I think mental illness is actually quite analogous to diabetes. The perception of mental illness in society is polarized between people thinking people's problems are just poor coping skills and those who feel that there are no bad or maladaptive people, just people who have a disease they can't control. I find diabetes a suitable comparison. Diabetes has vastly different etiologies. You've got type I diabetes which would fit more along the "you've got a legit disease" end where, though lifestyle is clearly important, you've got a legitimate underlying pathology that isn't fixed by lifestyle. On the other hand, you've got this whole spectrum of insulin resistance where it's mostly lifestyle that is the ideal treatment and throwing oral hypoglycemics (or even insulin) is just trying to mitigate the problems that should ideally be managed with lifestyle. Naturally, this is an oversimplification but you get the idea. The vast majority of diabetics, by a significantly large margin, are type II. I see this similar to mental illness and axis I and axis II pathology. Unfortunately with both diabetes and mental health, we tend to throw medications at it. And typically society and patients view it as a medication problem that the physician is responsible for controlling and not something they need to take as much ownership of.
I also use diabetes management as an analogy to other types of behaviors so am comfortable with that. I was referring more to the message that the brain doesn't make enough serotonin just like the pancreas doesn't make insulin in diabetes. The brain is a bit more complex than the pancreas.
 
I also use diabetes management as an analogy to other types of behaviors so am comfortable with that. I was referring more to the message that the brain doesn't make enough serotonin just like the pancreas doesn't make insulin in diabetes. The brain is a bit more complex than the pancreas.

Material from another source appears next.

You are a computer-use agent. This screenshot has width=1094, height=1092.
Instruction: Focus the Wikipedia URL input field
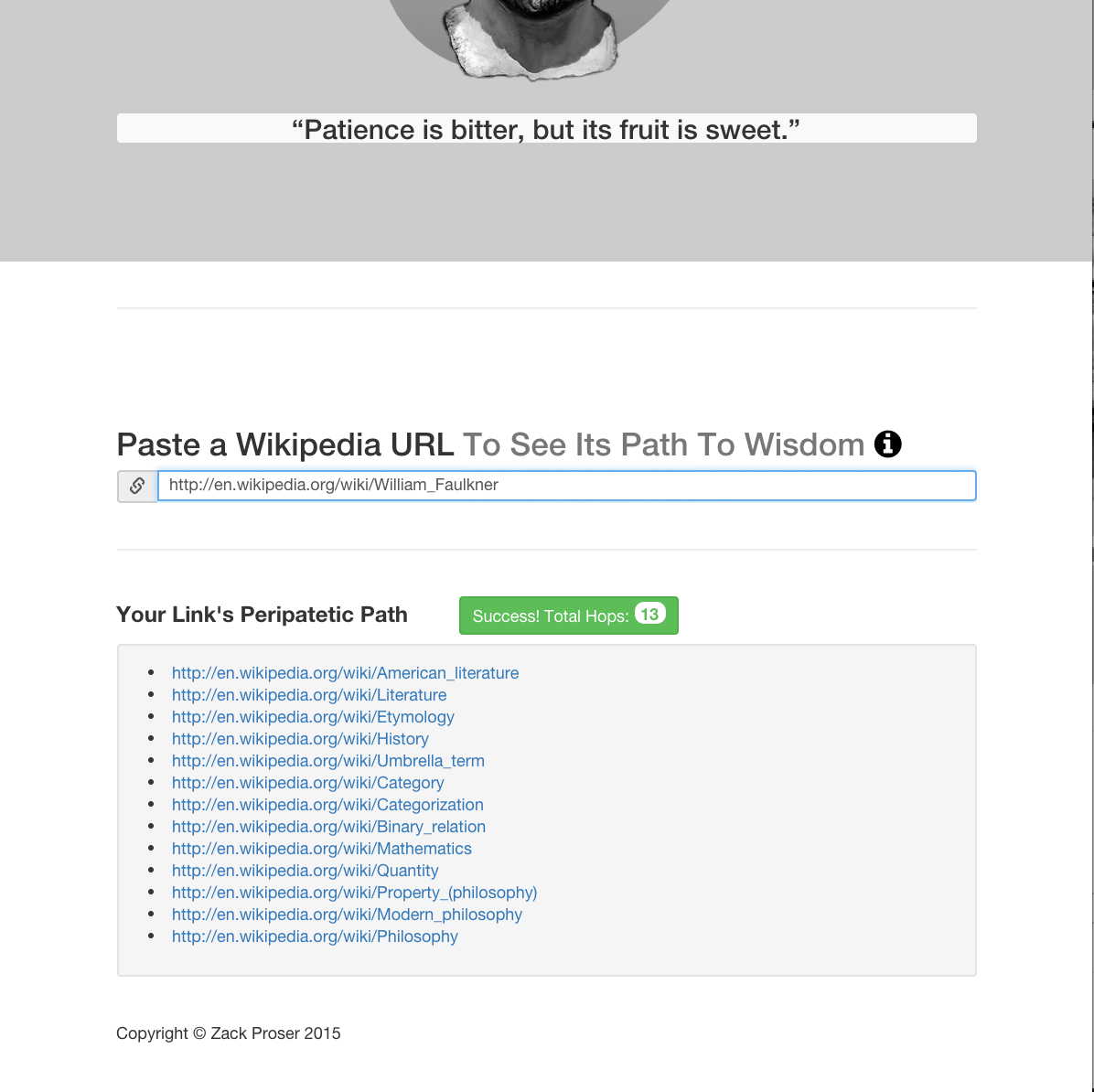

But DM most often has very little to do with your pancreas not making enough insulin but rather your tissues too resistant to its effect as a result of lifestyle-modifiable factors.

So people too often see their poor life as a result of a serotonin problem just as much as a type II diabetic would see his problem as not making insulin (both of which are rather inaccurate, particularly in the latter).
 
But DM most often has very little to do with your pancreas not making enough insulin but rather your tissues too resistant to its effect as a result of lifestyle-modifiable factors.

So people too often see their poor life as a result of a serotonin problem just as much as a type II diabetic would see his problem as not making insulin (both of which are rather inaccurate, particularly in the latter).
Exactly. Most people see it in more simplistic terms and that's what they are marketing. I was merely pointing out one of the fallacies that pharmaceutical companies use to keep selling their medications even when people don't need it, but for a more extensive treatise, Splik has the info. The Soteria research on psychotic disorders is very enlightening and thought provoking. I believe medications can be an integral part of treatment, I just think that various heuristics often lead to an over-emphasis of this aspect of mental health. Like the severe attachment disorder kid who has serious emotional dysregulation and rage who gets the cocktail of meds to little avail because the research wasn't done on that kid anyway.
 
Roughly half of psychotic episodes with no clear source (e.g. Not from drugs, trauma, metabolic causes) will clear and not return. If the patient is willing and able to tolerate the effects of psychosis more so than the effects of the medication and can do so safely, this is a very sensible route. This is often the approach taken in an early psychosis clinic.

So what about the theory of psychosis as a toxic state?
What if someone has brief relapses but intermittently does well.
Put them on an antipsychotic or wait for the psychosis to return each time and see if it clears again.